I’d spent these years replacing her lips with so many others, all in an attempt to heal the scars she left on mine. Nothing thus far has been comparable to that moment in the dark pantry of my parent’s kitchen. That is, until I found myself alone with her again.

Penelope was helping her students by outlining a rough draft of a map they were supposed to draw. I remembered when very few people knew her creative side. She was an artist at heart, and I considered myself one of the privileged ones who’d seen her art before. Although, I’m probably not anymore. But by the sound of it, she doesn’t draw these days. She doesn’t talk about it with her friends, assuming that girl—Macie—was her friend.

I used to glance at Penelope’s notebooks in class, all the drawings sprawled across them. I would wonder how she could be so distracted, creating drawings so detailed and beautiful, and yet still have the highest grade-point average in our school. She left her sketchbook on the kitchen table in her house once, and I looked at it when nobody was around. The doodles in her notebooks were no comparison to the drawings sprawled across the pages of her sketchbooks, unlike anything I’d ever seen before.

I had so many questions for her. How her life has been and what it has become. Why did she end up back here when I had known her to desire living anywhere else? I wanted to know every detail of what her life has been like since the last time I saw her. I wanted to ask her about the last time I saw her. How she felt about it then, how she feels about it now. I wanted to ask her if she has a boyfriend.

I should not want to ask her if she has a boyfriend.

I suddenly realized I was staring far too intensely at her while she was bent over a table and her back was facing me. She was wearing a pair of deep purple jeans that hugged every curve in the just the right way and drew my eyes to all the places they should not be going. I struggled to pull my gaze away from her ass and glance around the classroom. I wouldn’t lie to myself and pretend I wasn't excited to see Penelope again, but at this moment it felt strange. I did, as much as I could manage, try to shadow Penelope and the other teacher, Christine, as they worked with their students. I tried to understand the way they interacted, the way they critiqued, and how they listened. Penelope, of course, was a natural.
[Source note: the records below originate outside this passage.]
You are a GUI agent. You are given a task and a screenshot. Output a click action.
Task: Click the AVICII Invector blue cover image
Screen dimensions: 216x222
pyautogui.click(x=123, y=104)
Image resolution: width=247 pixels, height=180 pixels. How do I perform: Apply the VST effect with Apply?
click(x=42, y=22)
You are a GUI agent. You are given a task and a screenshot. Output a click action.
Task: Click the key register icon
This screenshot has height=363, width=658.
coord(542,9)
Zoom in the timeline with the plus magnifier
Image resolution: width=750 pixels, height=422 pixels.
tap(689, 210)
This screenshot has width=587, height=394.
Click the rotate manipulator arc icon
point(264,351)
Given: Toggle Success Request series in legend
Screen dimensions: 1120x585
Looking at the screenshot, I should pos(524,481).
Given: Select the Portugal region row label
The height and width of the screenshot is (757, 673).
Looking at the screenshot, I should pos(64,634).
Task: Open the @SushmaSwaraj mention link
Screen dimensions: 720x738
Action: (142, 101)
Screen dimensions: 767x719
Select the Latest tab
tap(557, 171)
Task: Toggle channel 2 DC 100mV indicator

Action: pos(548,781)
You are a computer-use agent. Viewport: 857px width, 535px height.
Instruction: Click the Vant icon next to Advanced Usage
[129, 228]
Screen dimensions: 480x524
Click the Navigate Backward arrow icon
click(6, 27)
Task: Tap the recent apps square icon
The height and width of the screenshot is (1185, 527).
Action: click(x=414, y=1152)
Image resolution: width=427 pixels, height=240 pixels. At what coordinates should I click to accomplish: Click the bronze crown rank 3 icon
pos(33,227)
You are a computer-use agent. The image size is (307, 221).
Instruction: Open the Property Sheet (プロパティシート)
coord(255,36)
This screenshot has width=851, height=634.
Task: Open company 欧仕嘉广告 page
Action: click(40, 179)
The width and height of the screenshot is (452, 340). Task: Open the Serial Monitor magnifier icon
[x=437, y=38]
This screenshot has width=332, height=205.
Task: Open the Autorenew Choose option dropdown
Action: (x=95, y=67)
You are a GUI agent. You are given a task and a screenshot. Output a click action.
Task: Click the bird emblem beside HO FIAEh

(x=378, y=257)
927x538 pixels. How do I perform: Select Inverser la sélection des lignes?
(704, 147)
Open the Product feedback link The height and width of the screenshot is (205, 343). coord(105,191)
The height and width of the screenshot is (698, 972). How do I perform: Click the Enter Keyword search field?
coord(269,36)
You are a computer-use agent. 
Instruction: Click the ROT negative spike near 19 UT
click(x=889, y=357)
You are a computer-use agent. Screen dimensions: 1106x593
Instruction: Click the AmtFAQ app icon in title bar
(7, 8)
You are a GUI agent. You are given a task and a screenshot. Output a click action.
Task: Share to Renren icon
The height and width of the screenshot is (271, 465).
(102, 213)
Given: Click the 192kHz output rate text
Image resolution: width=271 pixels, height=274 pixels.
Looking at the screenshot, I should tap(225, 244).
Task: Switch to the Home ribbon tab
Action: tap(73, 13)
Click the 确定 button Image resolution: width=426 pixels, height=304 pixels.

Starting next week, I’d be taking over three photography classes, a study hall, and the Yearbook Club. I only knew how to take photos. I had no clue how to teach other people to take photos. I had no clue how to interact with students, but the contract was a solid income and gave me an excuse to live with my parents rent free for the next few months. I couldn’t turn it down.

After the last bell had rung and the class had cleared, both Penelope and Christine remained. They split a stack of assignments that Christine slipped into her bag to grade at home later. She packed up her things, but Penelope seemed as if she’d be staying for a while. I wasn’t sure if I should stay too.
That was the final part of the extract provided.